Document excerpt »

=-=-=

Also, one or more software modules, one or more hardware modules, or both may comprise a means for performing some or all of any of the methods described herein. Further, one or more software modules, one or more hardware modules, or both may comprise a means for implementing any other functionality or features described herein.
Embodiments within the scope of the present invention also include computer-readable media for carrying or having computer-executable instructions or data structures stored thereon. Such computer-readable media can be any available media that can be accessed by a computing device. By way of example, and not limitation, such computer-readable media can comprise any storage device or any other medium which can be used to carry or store desired program code means in the form of computer-executable instructions or data structures and which can be accessed by a computing device.
When information is transferred or provided over a network or another communications connection (either hardwired, wireless, or a combination of hardwired or wireless) to a computer, the computer properly views the connection as a computer-readable medium. Thus, any such connection is properly termed a computer-readable medium. Combinations of the above should also be included within the scope of computer-readable media. Computer-executable instructions comprise, for example, instructions and data which cause a computing device to perform a certain function or group of functions. Data structures include, for example, data frames, data packets, or other defined or formatted sets of data having fields that contain information that facilitates the performance of useful methods and operations. Computer-executable instructions and data structures can be stored or transmitted on computer-readable media, including the examples presented above.

=-=-=

Records shown »
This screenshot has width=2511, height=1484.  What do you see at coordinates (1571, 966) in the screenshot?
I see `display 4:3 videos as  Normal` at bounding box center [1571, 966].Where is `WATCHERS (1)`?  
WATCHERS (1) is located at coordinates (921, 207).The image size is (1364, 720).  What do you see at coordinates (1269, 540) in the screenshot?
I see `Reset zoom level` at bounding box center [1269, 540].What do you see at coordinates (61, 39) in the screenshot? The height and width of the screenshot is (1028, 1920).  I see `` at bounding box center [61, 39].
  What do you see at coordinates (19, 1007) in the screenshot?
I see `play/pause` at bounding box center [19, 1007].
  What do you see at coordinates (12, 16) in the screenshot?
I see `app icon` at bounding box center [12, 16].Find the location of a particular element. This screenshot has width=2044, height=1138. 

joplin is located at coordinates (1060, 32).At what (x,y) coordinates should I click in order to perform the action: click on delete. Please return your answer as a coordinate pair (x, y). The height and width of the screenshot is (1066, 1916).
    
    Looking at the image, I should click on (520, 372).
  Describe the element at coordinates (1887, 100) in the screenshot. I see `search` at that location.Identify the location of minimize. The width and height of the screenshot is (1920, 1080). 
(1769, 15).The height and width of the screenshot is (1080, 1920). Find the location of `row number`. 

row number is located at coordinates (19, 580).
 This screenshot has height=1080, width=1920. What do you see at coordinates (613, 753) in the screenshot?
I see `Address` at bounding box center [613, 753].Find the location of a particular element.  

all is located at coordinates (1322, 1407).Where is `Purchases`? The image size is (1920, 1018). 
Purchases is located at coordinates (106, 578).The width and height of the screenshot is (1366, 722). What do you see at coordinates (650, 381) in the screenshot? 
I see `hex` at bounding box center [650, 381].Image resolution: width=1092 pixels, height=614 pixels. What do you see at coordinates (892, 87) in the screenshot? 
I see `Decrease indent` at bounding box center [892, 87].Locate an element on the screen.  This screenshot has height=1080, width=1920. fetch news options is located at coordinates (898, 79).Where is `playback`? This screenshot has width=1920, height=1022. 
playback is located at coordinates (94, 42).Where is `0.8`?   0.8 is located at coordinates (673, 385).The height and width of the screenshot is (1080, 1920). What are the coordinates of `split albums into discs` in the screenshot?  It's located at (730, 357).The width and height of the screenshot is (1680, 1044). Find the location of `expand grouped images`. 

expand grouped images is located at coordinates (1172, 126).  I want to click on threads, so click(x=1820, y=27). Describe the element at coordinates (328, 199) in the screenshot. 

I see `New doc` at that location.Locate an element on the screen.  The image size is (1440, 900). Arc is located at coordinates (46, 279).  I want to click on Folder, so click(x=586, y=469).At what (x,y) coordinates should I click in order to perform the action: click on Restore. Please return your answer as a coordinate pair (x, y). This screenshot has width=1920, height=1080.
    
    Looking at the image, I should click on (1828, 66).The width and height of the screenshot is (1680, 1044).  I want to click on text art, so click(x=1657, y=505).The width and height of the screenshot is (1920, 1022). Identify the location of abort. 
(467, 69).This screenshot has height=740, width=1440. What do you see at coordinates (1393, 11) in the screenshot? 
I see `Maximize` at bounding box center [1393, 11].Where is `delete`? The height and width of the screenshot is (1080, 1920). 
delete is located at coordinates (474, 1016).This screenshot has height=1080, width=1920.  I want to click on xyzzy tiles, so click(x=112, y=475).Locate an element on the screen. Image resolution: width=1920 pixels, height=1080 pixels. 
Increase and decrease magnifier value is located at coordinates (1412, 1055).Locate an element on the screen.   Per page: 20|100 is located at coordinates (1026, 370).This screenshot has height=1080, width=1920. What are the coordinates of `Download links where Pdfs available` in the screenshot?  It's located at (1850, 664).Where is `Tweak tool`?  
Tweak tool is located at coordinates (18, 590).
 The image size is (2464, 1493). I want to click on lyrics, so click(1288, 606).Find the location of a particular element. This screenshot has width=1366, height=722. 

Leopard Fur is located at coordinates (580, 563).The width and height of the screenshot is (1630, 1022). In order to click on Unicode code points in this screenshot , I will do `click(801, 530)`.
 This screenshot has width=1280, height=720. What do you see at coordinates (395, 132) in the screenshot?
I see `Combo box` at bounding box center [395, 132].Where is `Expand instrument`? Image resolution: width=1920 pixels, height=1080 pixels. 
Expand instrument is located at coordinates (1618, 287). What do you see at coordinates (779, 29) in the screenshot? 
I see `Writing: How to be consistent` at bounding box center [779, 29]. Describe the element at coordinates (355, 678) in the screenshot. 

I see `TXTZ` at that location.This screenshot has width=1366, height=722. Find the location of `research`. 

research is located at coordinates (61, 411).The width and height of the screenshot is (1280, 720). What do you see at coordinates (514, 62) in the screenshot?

=-=-=

Task description » Continue the passage above on computer-readable media, picking up after its final sentence.

Exercise response »
The present invention may be embodied in other specific forms without departing from its spirit or essential characteristics. The described embodiments are to be considered in all respects only as illustrative and not restrictive. The scope of the invention is, therefore, indicated by the appended claims rather than by the foregoing description. All changes which come within the meaning and range of equivalency of the claims are to be embraced within their scope.